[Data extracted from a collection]
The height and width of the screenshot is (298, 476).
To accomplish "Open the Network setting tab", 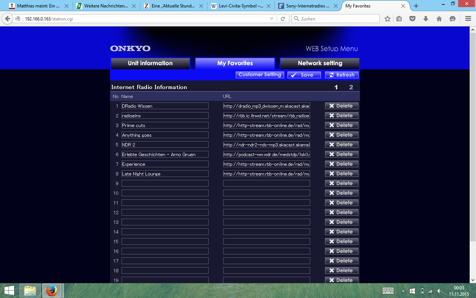I will click(x=320, y=63).
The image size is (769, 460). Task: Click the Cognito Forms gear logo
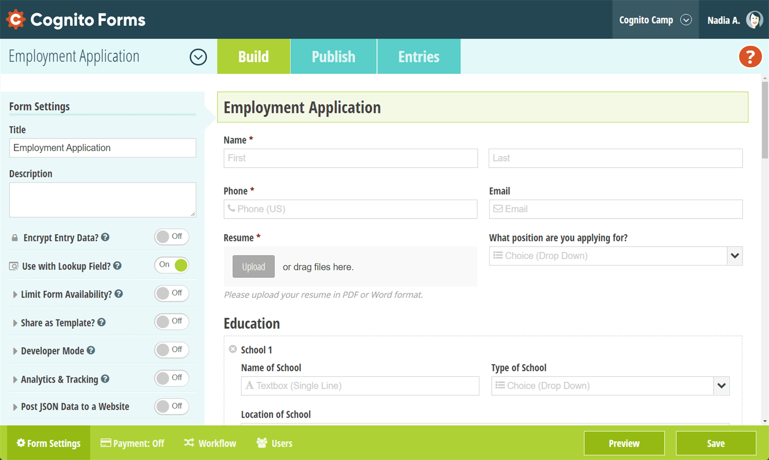[16, 19]
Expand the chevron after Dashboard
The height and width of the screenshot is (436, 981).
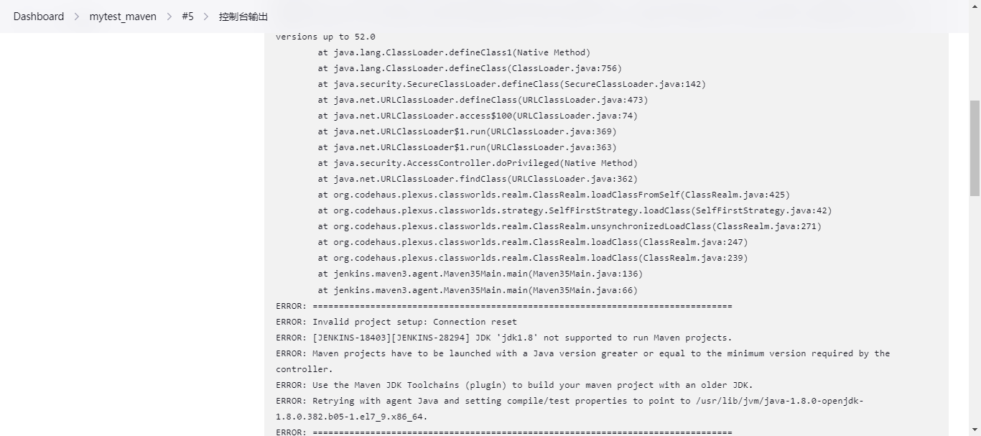click(x=77, y=17)
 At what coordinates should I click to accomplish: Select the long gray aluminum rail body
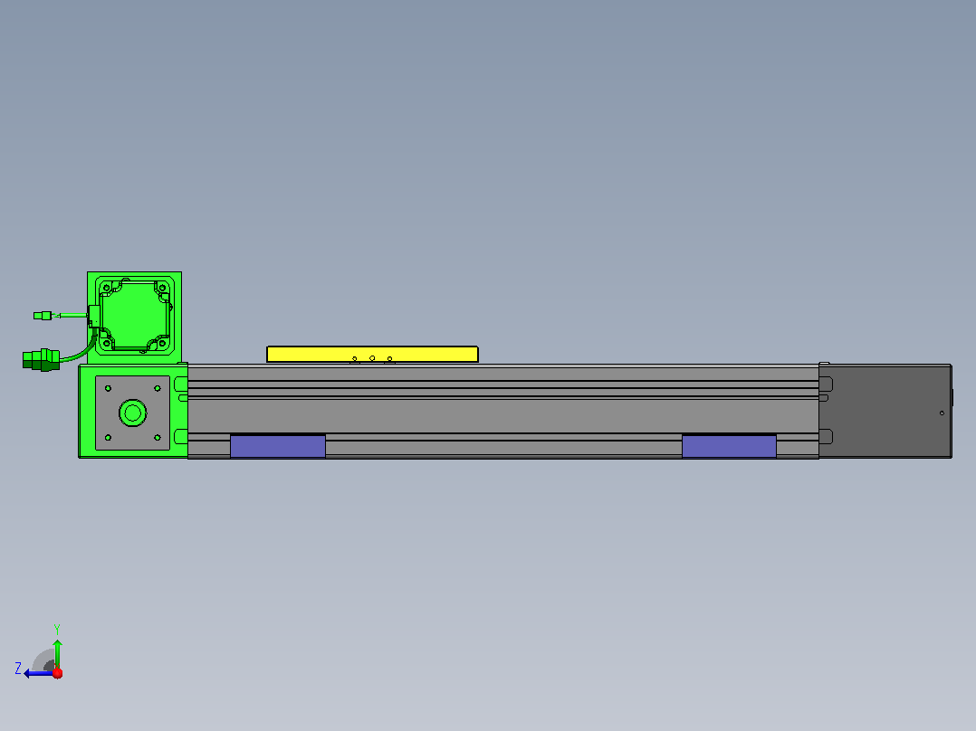click(x=503, y=412)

Requirement: Nothing but the lines from the line with "The height and width of the screenshot is (436, 981)." through the last line of the data above should be printed, exactly as written and without pictures.

Solution:
The height and width of the screenshot is (436, 981).
click(x=77, y=17)
 At what coordinates should I click to accomplish: Select the long gray aluminum rail body
click(x=503, y=412)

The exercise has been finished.